Introduction
An e-commerce website, utilizes a complex system of indexers and crons to manage product data, update the catalog, and provide a seamless user experience. The primary objective of the indexers and crons is to enhance the browsing experience for customers and ensure the website remains up-to-date with the latest products and offers. Additionally, they aim to automate repetitive tasks, making the website's operations more efficient.
Business Challenge
An e-commerce website, faced a significant challenge in managing its vast product catalog and ensuring data accuracy. The website hosted,120+ product categories 92,000+ product catalogues
550+ brands
28,000+ local sellers
It received data from various channels, including the catalog team, which created product categories and catalogues on Magento, and respective seller-dealer mapping. The major challenge was to extract, transform, and load this huge dataset into the database, while keeping in mind the frequency of changes and the need for a scalable and stable solution.
Solution
To address the challenge of keeping the website up-to-date with the latest product information, we designed a solution that leverages a centralized AWS S3 bucket to receive dealer details, catalog data, inventory, and dealer master data from the business team. This data is received in ETL format, thrice a day, and daily files are processed through an automated ETL pipeline that transforms and loads the data into the database and process through the various indexers and crons mentioned below.
Indexers
- Bulk Indexer: Responsible for precooking product data, including SKU, model, scheme, dealer, and city details, and storing it in MongoDB.

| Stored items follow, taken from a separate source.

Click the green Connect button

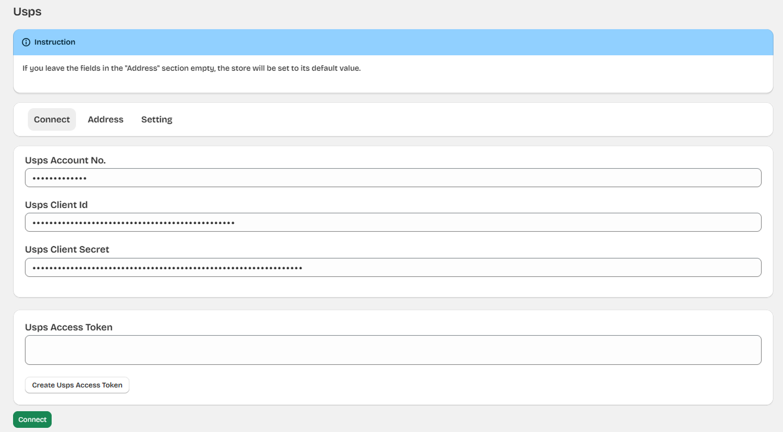32,420
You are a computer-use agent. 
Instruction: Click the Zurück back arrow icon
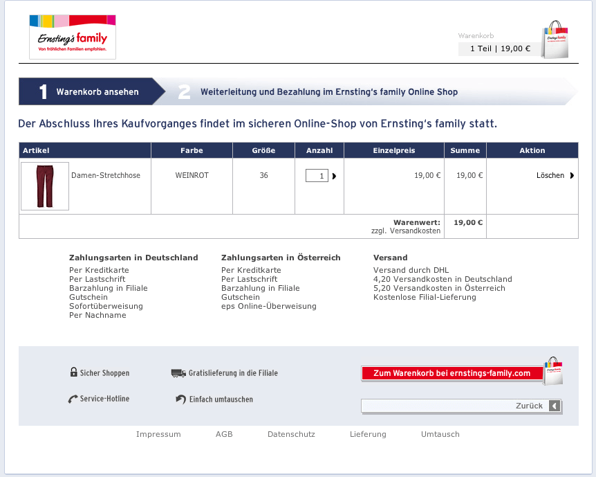[x=555, y=406]
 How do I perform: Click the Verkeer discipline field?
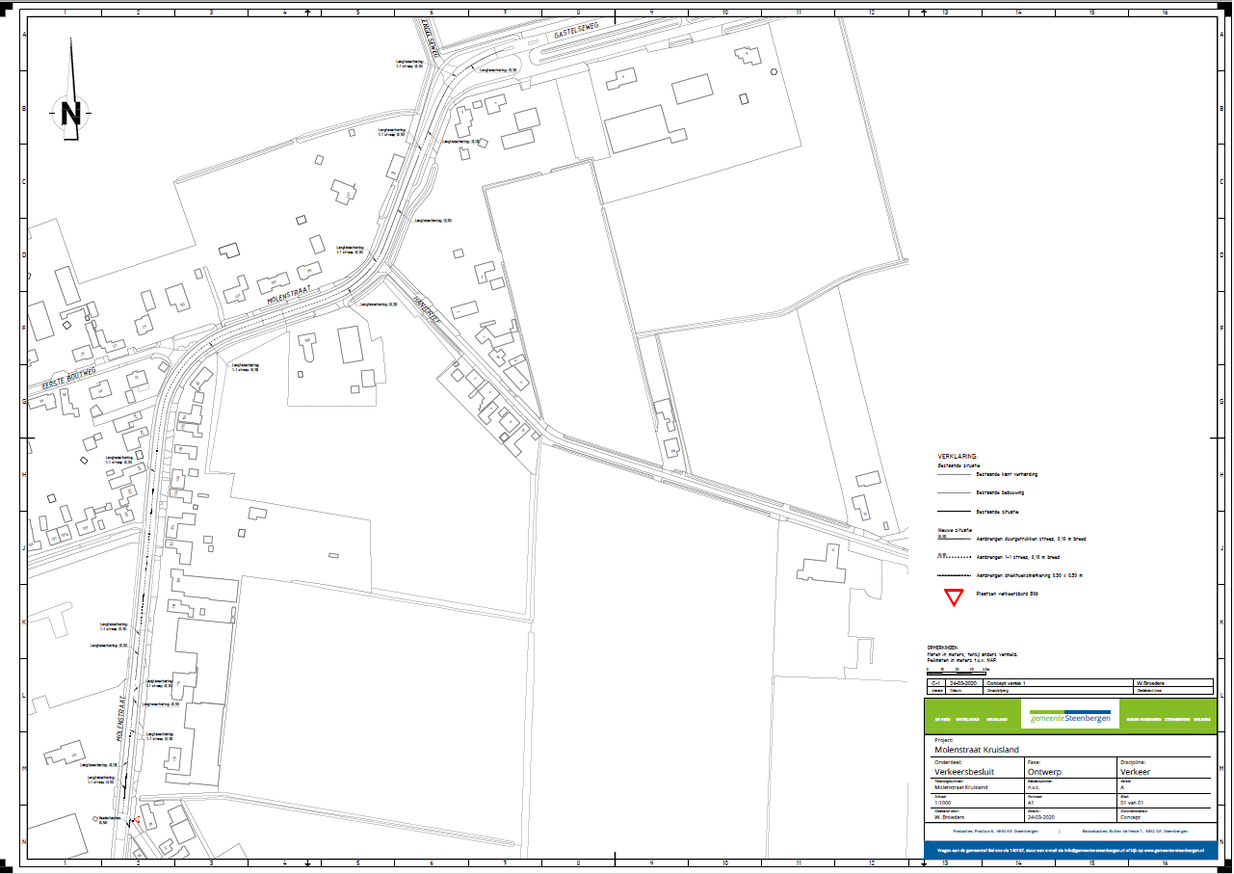pyautogui.click(x=1133, y=772)
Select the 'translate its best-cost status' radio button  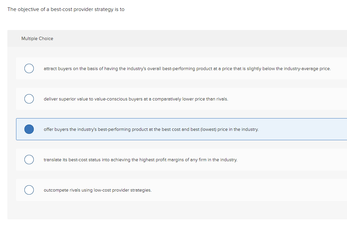click(29, 160)
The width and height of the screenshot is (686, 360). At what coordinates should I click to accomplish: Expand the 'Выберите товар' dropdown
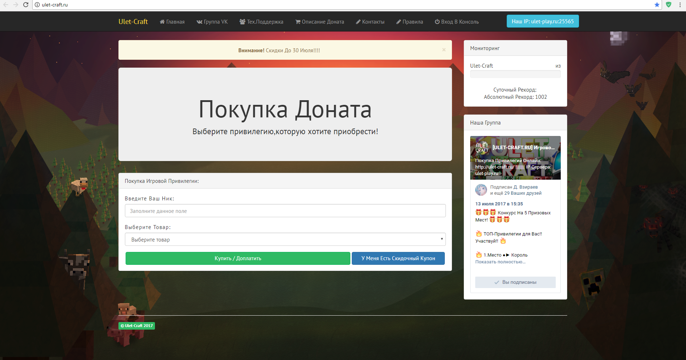285,239
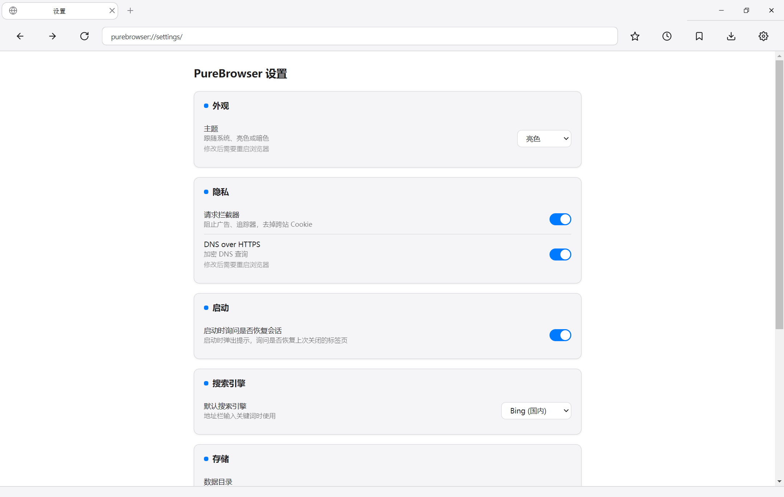Reload the settings page
The image size is (784, 497).
[84, 36]
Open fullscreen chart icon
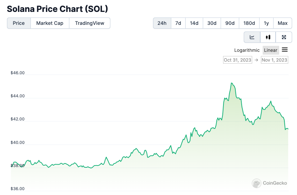The height and width of the screenshot is (195, 297). pyautogui.click(x=284, y=37)
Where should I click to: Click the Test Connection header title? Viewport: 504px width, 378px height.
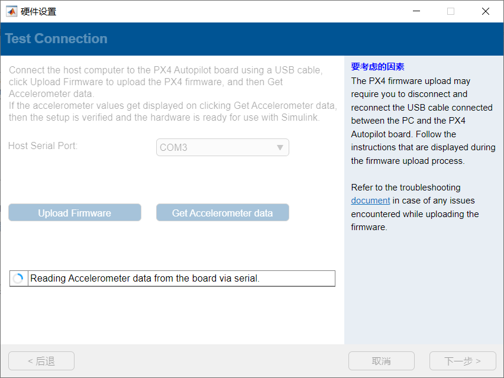pyautogui.click(x=56, y=39)
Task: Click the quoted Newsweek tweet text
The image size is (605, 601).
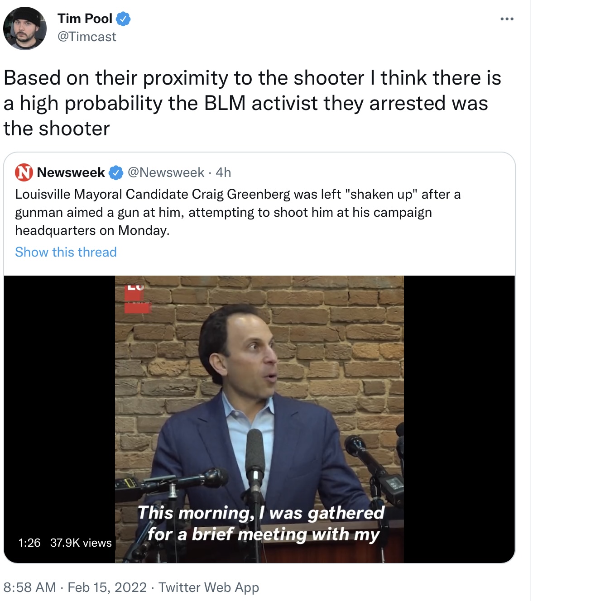Action: tap(238, 212)
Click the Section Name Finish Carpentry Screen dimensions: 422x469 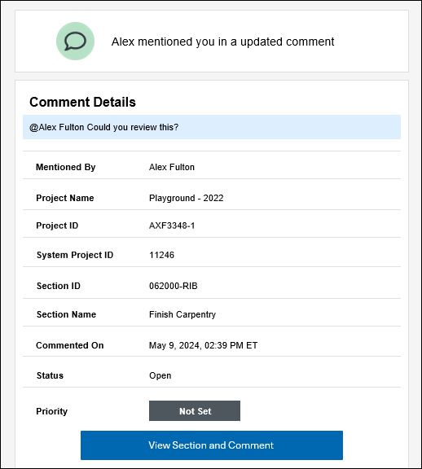182,314
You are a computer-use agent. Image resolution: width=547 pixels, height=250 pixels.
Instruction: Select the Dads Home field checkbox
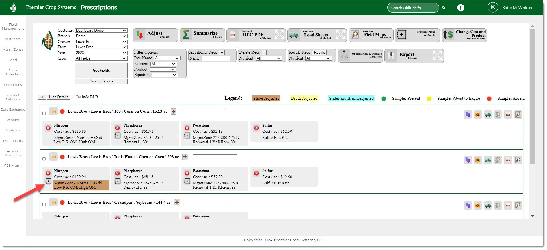click(x=44, y=159)
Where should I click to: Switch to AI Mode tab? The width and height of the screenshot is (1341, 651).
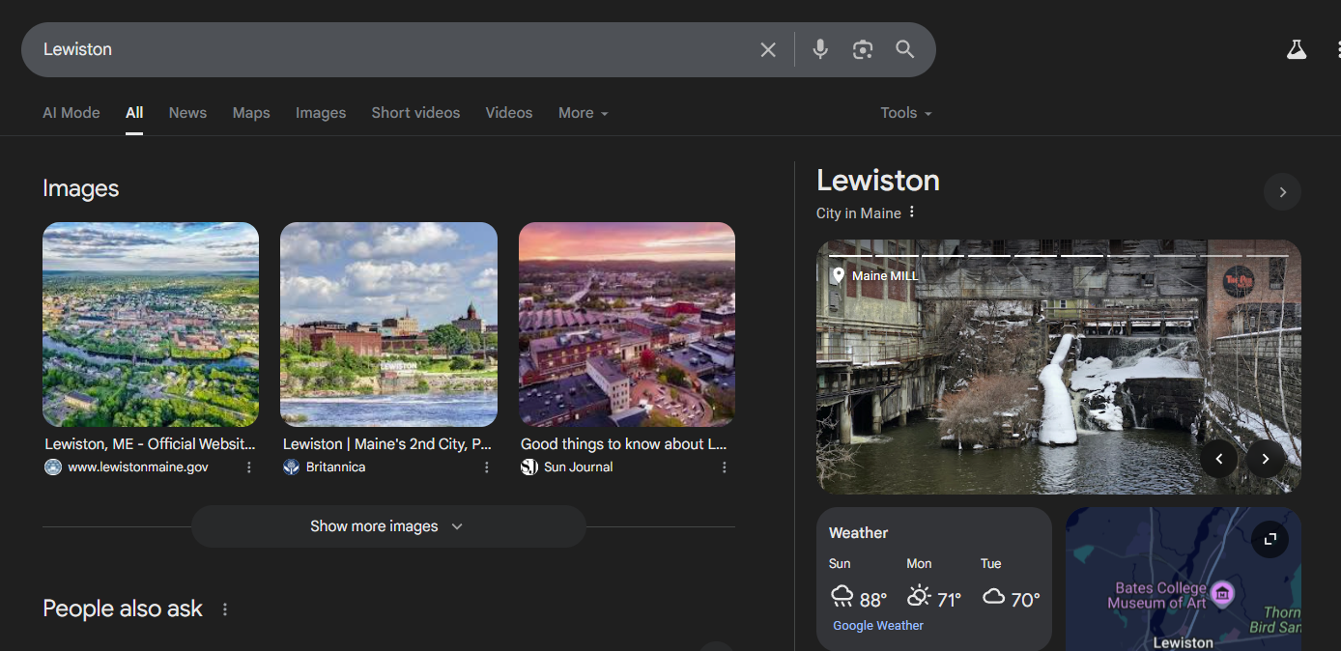tap(71, 113)
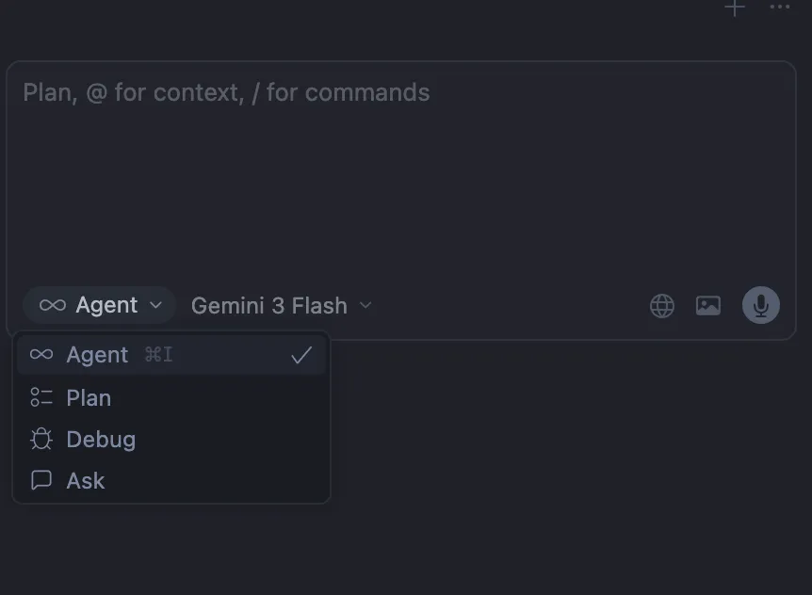Click the infinity icon in the mode selector pill

click(x=53, y=305)
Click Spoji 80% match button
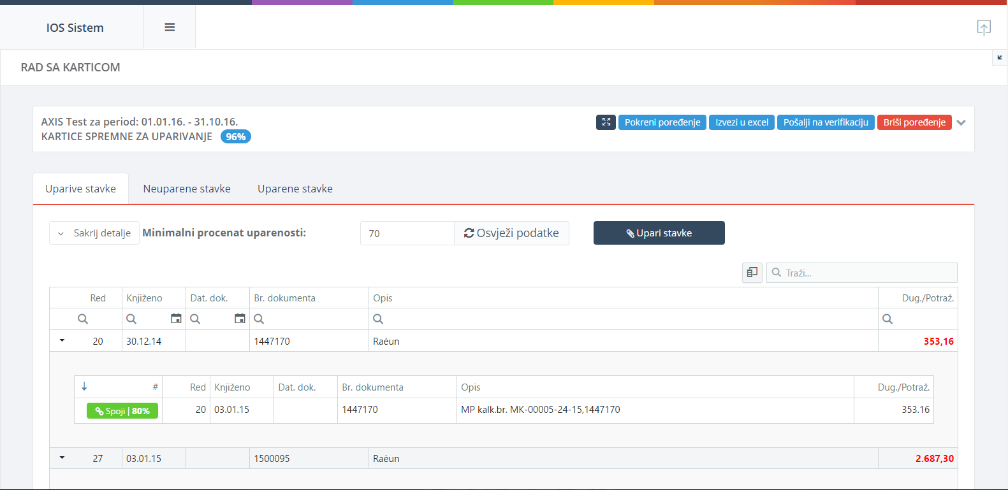This screenshot has width=1008, height=490. tap(122, 411)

- Express Bulk Indexer: Processes incremental data, updating the catalog with new or modified products.
- Elastic Search Indexer: Pushes data from MongoDB and Magento DB to Elastic Search, enabling fast and accurate search results.
- Doc Indexer:Validates and updates offer data from CSV files, ensuring data consistency and accuracy.
- Offer Indexer: Activates or deactivates products based on offer data, updating the catalog accordingly.
- Configurable Product Indexer: Maps similar products based on group identifiers, enabling product variations.
- Special Offer Indexer: Pushes special offers to MongoDB, enhancing the user experience.
- Two-wheeler Indexer: Updates two-wheeler product data, ensuring accurate and up-to-date information.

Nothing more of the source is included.